> WORK ORDER:
Transcribe all records verbatim.

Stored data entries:
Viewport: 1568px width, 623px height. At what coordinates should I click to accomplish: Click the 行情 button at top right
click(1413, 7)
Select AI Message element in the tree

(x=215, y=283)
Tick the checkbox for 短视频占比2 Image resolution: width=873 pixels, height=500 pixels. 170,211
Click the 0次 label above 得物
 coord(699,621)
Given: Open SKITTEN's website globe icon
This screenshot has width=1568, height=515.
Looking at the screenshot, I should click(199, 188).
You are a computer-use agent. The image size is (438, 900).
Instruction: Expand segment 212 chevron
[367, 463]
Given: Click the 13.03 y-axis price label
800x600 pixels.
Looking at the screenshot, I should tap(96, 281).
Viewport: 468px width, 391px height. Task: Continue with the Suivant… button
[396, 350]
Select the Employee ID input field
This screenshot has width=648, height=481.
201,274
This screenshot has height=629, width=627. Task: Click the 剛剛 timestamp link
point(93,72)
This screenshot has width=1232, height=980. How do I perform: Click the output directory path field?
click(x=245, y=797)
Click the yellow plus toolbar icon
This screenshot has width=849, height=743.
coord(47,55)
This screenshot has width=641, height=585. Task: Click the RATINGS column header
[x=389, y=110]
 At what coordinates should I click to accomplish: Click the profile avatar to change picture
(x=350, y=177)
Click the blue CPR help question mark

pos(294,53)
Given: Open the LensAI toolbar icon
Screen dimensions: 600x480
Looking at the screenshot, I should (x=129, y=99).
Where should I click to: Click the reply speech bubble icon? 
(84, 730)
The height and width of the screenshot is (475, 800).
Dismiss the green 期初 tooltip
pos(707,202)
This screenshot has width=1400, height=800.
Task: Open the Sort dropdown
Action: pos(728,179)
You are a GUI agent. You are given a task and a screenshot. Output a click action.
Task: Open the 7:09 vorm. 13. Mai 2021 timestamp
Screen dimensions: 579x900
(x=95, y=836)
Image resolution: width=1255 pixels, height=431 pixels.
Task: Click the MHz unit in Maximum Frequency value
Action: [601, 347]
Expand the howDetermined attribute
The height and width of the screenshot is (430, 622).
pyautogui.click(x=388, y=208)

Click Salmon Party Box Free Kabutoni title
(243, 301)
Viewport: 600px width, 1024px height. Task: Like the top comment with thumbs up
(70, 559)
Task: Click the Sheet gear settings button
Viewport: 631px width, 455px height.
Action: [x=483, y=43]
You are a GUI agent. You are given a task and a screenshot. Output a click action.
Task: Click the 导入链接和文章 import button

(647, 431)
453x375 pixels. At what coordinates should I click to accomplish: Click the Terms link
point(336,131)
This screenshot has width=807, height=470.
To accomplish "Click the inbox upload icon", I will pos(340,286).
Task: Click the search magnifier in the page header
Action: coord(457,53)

> YOUR SOLUTION:
Viewport: 1568px width, 623px height. At what coordinates should I click to accomplish: Click the 行情 button at top right
click(1413, 7)
Select AI Message element in the tree

(x=215, y=283)
Tick the checkbox for 短视频占比2 Image resolution: width=873 pixels, height=500 pixels. 170,211
Click the 0次 label above 得物
 coord(699,621)
Given: Open SKITTEN's website globe icon
This screenshot has width=1568, height=515.
Looking at the screenshot, I should click(199, 188).
You are a computer-use agent. The image size is (438, 900).
Instruction: Expand segment 212 chevron
[367, 463]
Given: Click the 13.03 y-axis price label
800x600 pixels.
Looking at the screenshot, I should tap(96, 281).
Viewport: 468px width, 391px height. Task: Continue with the Suivant… button
[396, 350]
Select the Employee ID input field
This screenshot has width=648, height=481.
201,274
This screenshot has height=629, width=627. Task: Click the 剛剛 timestamp link
point(93,72)
This screenshot has width=1232, height=980. How do I perform: Click the output directory path field?
click(x=245, y=797)
Click the yellow plus toolbar icon
This screenshot has width=849, height=743.
coord(47,55)
This screenshot has width=641, height=585. Task: Click the RATINGS column header
[x=389, y=110]
 At what coordinates should I click to accomplish: Click the profile avatar to change picture
(x=350, y=177)
Click the blue CPR help question mark

pos(294,53)
Given: Open the LensAI toolbar icon
Screen dimensions: 600x480
Looking at the screenshot, I should (x=129, y=99).
Where should I click to: Click the reply speech bubble icon? 
(84, 730)
The height and width of the screenshot is (475, 800).
Dismiss the green 期初 tooltip
pos(707,202)
This screenshot has width=1400, height=800.
Task: Open the Sort dropdown
Action: pos(728,179)
You are a GUI agent. You are given a task and a screenshot. Output a click action.
Task: Open the 7:09 vorm. 13. Mai 2021 timestamp
Screen dimensions: 579x900
(x=95, y=836)
Image resolution: width=1255 pixels, height=431 pixels.
Task: Click the MHz unit in Maximum Frequency value
Action: [601, 347]
Expand the howDetermined attribute
The height and width of the screenshot is (430, 622).
pyautogui.click(x=388, y=208)

Click Salmon Party Box Free Kabutoni title
(243, 301)
Viewport: 600px width, 1024px height. Task: Like the top comment with thumbs up
(70, 559)
Task: Click the Sheet gear settings button
Viewport: 631px width, 455px height.
Action: [x=483, y=43]
You are a GUI agent. You are given a task and a screenshot. Output a click action.
Task: Click the 导入链接和文章 import button

(647, 431)
453x375 pixels. At what coordinates should I click to accomplish: Click the Terms link
point(336,131)
This screenshot has width=807, height=470.
To accomplish "Click the inbox upload icon", I will pos(340,286).
Task: Click the search magnifier in the page header
Action: coord(457,53)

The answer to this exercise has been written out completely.